Hydrography. The rivers and lakes are numerous; the latter in particular on a large scale, giving to the scenery of the country several of its grandest features. The rivers all belong to the basins of the Baltic Sea and the German Ocean. The former receives the far larger share. To it belongs the Torneå, which, rising in the Norwegian mountains, pursues its course south-southeast for nearly 290 miles, augmented by numerous large affluents, and falls into the northern extremity of the Gulf of Bothnia; the Luleå, Piteå, Skellefteå, and united Windel and Umeå, which flow precipitously southeast into the same gulf; the Angermann, which flows 230 miles, and in the lower part of its course becomes so wide and deep that vessels of 600 tons can ascend nearly 70 miles from the sea; and the eastern and western Dal, which, uniting their streams, receive the discharge of numerous lakes, and pursue a more circuitous course than usual in Swedish rivers. The principal rivers belonging to the basin of the German Ocean are the Klar and the Göta, the former of which, issuing from Lake Fämund, on the edge of the Doverfield Mountains, furnishes Lake Wener with its chief supply of water; while the latter, which may be considered only as its continuation, discharges it into the ocean. The lakes not only add to the beauty of the scenery but yield large supplies of fish, and both by their natural depth and the canals which have been cut to connect them are of vast navigable importance and furnish a long line of internal communication. In this way a direct channel has been opened from Göteborg on the west to Söderköping on the cast coast, and communicating_with the important towns of Wenersborg, Carlstad, Mariestad, Jönköping and Linköping. In the same manner the capital has been enabled to extend its connections with the interior. In general, however, the rivers are too rocky for navigation. The largest lake is Lake Wener (area, 2,014 square miles); the next in size Lake Wetter (715 square miles). Lake Mälar, better known than the other large lakes, from having the capital on its shores, is also remarkable for the number of islands which so crowd its surface that it is scarcely possible to find a square mile of open water. Hjelmar, which has both a natural and an artificial communication with Lake Mälar, has an area of 188 square miles.

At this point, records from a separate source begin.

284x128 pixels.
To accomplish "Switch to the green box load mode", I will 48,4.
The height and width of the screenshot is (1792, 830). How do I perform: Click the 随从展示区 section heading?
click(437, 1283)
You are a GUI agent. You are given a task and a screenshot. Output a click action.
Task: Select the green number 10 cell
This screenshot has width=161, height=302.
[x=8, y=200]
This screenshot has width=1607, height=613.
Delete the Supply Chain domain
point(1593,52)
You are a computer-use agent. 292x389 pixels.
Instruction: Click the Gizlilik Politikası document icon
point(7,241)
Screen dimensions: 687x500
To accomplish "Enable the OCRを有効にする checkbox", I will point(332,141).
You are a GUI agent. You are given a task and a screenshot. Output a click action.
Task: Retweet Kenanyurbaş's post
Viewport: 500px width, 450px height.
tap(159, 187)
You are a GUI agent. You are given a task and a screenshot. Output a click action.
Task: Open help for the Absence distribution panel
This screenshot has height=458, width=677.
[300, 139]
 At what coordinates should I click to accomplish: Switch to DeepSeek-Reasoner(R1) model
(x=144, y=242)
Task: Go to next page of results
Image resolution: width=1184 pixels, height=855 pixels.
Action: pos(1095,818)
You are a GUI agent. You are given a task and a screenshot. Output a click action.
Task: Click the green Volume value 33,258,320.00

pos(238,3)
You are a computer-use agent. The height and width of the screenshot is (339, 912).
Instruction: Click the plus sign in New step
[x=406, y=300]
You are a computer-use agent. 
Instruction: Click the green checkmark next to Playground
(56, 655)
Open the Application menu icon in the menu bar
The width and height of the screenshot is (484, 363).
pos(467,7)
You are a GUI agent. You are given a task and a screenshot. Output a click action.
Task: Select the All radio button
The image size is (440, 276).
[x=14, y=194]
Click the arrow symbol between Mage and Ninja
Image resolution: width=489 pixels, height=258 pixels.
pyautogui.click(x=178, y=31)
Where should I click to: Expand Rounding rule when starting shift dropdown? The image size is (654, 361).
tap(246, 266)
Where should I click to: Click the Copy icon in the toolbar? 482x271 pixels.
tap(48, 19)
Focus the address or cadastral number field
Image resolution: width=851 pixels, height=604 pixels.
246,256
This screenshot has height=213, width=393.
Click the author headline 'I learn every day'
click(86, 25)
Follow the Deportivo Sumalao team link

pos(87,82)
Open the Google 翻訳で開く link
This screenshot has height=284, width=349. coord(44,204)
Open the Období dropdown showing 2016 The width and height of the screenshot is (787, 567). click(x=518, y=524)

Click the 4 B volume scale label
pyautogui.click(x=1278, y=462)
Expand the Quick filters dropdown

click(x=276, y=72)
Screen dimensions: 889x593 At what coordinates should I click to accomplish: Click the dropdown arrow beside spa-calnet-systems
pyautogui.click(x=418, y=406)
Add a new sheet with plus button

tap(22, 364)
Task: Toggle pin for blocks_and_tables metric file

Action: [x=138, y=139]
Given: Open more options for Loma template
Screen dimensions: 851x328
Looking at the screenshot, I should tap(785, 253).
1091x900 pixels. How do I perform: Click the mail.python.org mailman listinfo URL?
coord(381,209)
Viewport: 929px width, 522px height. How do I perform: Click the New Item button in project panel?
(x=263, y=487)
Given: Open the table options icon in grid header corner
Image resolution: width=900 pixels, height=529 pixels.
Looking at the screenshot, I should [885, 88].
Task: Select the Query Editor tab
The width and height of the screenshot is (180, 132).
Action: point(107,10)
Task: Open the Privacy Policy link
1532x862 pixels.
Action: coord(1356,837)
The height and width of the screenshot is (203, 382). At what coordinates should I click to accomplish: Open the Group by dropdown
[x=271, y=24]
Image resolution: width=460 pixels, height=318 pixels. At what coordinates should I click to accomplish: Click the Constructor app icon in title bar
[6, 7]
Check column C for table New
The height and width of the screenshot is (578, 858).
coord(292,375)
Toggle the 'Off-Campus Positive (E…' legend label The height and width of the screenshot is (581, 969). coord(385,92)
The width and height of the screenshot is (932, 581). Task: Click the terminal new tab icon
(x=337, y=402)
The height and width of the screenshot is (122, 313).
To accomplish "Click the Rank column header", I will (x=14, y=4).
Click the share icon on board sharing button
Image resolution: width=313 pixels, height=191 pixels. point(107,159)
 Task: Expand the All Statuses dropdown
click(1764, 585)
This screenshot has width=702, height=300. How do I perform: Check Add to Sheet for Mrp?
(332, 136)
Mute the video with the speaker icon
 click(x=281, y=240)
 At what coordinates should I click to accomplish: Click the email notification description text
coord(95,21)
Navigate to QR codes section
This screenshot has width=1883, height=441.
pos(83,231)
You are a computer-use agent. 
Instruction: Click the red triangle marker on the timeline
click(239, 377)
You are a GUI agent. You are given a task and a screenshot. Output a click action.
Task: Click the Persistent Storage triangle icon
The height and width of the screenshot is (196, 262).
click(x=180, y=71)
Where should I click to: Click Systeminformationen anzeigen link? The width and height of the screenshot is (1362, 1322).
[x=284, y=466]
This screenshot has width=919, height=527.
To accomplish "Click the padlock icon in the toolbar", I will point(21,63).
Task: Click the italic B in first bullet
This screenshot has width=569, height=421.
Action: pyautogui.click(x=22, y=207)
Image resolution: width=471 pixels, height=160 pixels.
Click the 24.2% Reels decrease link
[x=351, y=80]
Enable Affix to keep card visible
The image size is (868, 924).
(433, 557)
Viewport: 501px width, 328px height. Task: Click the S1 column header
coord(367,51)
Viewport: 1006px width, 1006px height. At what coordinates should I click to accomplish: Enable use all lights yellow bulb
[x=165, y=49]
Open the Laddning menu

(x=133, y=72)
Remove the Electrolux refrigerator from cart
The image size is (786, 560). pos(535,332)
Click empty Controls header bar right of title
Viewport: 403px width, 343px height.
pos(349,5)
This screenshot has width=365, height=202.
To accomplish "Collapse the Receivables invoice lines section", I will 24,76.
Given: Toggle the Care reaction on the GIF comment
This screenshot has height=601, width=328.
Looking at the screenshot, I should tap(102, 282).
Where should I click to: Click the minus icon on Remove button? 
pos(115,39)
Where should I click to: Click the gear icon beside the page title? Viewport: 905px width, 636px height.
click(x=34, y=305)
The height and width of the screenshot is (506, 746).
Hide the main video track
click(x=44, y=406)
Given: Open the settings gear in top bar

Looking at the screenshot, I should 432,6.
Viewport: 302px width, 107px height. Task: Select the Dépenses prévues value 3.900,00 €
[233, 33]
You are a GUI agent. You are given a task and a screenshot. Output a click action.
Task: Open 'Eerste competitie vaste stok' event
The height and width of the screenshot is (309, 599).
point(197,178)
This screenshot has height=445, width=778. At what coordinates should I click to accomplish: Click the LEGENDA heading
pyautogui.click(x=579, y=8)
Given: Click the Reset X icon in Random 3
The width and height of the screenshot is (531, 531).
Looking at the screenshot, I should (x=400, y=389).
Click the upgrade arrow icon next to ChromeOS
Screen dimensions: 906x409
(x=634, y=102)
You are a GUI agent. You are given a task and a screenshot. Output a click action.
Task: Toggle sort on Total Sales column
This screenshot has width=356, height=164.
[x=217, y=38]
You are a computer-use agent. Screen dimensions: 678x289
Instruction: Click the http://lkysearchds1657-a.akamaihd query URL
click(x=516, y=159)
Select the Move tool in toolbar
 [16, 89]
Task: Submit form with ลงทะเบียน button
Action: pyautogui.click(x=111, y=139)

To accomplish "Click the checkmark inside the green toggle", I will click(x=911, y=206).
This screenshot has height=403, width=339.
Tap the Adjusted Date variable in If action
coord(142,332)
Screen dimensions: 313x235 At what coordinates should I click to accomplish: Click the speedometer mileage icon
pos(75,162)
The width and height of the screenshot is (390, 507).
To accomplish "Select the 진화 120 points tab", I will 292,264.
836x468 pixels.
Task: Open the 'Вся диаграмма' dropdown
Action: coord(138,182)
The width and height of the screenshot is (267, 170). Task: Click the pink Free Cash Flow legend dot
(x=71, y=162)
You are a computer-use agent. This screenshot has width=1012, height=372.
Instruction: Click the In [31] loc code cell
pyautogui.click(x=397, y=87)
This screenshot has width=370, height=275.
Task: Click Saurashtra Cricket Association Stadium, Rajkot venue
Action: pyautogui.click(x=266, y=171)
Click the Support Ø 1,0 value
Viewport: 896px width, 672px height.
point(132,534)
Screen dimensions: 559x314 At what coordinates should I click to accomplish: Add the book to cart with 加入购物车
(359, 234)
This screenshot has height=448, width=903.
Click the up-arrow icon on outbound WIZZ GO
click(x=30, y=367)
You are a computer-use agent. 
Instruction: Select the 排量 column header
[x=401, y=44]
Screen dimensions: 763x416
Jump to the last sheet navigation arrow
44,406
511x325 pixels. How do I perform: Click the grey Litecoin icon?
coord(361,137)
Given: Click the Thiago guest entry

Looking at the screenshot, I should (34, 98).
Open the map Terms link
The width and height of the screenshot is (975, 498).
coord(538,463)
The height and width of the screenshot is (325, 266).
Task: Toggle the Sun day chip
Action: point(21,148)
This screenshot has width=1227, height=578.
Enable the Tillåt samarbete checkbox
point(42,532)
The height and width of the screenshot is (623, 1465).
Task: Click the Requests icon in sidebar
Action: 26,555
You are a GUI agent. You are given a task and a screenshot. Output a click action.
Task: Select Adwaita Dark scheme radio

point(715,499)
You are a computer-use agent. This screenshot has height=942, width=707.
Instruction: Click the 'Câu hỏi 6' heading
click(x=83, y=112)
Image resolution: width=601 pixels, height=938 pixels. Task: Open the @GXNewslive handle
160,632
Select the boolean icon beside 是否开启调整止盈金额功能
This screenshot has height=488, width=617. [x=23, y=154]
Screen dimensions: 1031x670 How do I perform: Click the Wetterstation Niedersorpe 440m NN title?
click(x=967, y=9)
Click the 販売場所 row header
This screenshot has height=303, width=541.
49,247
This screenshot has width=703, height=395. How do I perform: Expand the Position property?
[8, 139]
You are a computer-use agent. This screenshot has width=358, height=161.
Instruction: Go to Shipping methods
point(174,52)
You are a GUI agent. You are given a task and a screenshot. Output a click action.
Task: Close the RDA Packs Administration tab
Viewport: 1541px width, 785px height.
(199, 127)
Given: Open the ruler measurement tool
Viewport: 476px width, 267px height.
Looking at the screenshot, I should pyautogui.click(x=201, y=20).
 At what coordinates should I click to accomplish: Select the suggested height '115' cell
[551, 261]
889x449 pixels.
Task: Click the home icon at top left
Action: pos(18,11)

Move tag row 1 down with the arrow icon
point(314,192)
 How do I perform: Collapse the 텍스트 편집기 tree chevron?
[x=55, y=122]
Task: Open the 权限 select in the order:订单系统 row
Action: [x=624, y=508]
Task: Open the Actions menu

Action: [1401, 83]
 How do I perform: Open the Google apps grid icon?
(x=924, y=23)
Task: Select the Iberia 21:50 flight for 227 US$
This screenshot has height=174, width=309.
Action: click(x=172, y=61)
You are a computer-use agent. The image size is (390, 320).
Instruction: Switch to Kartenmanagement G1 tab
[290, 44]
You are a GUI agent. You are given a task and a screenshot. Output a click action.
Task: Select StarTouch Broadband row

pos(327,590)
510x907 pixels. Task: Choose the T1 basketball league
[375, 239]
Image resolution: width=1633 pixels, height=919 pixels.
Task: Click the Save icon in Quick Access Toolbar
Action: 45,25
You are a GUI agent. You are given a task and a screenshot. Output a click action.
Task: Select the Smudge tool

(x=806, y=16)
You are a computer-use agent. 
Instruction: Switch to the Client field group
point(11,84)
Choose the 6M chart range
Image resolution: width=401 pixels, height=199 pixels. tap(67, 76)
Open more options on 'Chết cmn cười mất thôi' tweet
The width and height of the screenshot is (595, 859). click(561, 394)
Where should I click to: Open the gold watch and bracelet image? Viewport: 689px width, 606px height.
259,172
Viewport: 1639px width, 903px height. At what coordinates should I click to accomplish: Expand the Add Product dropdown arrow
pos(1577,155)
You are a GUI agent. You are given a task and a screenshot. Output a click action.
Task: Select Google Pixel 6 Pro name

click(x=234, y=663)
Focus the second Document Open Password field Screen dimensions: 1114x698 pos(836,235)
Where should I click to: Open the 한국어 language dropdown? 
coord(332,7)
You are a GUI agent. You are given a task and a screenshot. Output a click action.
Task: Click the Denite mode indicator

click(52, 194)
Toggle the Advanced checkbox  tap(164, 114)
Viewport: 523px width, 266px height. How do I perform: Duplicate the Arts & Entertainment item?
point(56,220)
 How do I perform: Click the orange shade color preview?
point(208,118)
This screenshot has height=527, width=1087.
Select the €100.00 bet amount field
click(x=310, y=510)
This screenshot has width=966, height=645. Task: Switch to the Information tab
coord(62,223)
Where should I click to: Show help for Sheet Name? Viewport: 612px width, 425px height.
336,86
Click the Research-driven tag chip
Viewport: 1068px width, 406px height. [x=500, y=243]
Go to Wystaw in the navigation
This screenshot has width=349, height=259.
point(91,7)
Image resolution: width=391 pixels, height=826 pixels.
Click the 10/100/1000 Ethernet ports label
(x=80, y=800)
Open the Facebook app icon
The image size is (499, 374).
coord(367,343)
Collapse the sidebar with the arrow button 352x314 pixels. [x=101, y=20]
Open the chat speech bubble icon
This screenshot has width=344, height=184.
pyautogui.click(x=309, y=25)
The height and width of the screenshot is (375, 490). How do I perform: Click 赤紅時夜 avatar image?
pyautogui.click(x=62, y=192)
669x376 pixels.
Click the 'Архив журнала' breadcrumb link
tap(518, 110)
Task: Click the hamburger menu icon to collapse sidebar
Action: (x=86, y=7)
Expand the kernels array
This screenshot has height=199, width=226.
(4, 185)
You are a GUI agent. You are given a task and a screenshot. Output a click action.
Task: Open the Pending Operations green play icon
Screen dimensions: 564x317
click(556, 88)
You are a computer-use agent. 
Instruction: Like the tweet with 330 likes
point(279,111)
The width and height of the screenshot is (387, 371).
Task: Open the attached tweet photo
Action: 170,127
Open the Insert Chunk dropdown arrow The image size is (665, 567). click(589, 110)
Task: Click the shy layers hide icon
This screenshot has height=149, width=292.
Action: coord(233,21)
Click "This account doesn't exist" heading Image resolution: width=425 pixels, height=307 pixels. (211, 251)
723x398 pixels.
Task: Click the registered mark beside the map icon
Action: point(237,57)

Geology and Minerals.-The mines of Sweden are rising in importance as rapidly as new mining machinery is being introduced. In 1916 they already engaged 48,166 persons and yielded large quantities of iron and other ores, as well as lead, silver, copper and gold. In the year mentioned the amounts in tons were: iron ore, 6,986,298; coal, 414,825; zinc ore, 60,700; sulphur pyrites, 27,848; copper ore, 13,895; manganese ore, 8,894; silver and lead ore, 3,707; pig iron, 732,734; bar iron, 526,353. Besides, there were produced 230 tons of gold ore,

3,707 tons of silver and lead ore, and 8,894 tons of manganese ore. Almost the whole of the country is composed of gneiss, partially penetrated by granite. Patches of porphyry and greenstone, of Silurian rocks, of oolite, and of cretaceous rocks, appear in various localities. Iron not only occurs in beds of immense thickness, enclosed in strata of gneiss, but forms the principal mass of whole mountains. The most celebrated iron-mines are those of Danemora in län Upsala, where the iron worked is perhaps the best in the world, and is admirably adapted for steel. The quantity produced, however, is much smaller than in some other districts where the quality is also excellent.

Climate. The climate of Sweden varies considerably with the latitude and elevation. There is hardly any spring or autumn intervening between the heat of summer and the cold of winter, but in the north the winter lasts for nine months, in the south only for seven. Speaking generally, the climate of Sweden, though modified by the proximity of the sea, so as to be milder in all respects than the interior of the northern parts of the Russian and Asiatic continents, is much more extreme than that of our own islands, even where the two countries are in the same latitude, and experiences greater degrees both of cold and heat. Hence at Stockholm the thermometer has been known to descend 26° below zero in January, and to rise in July to the almost tropical heat of 96.8°. The climate, however, is favorable to health, and no country furnishes more numerous instances of longevity.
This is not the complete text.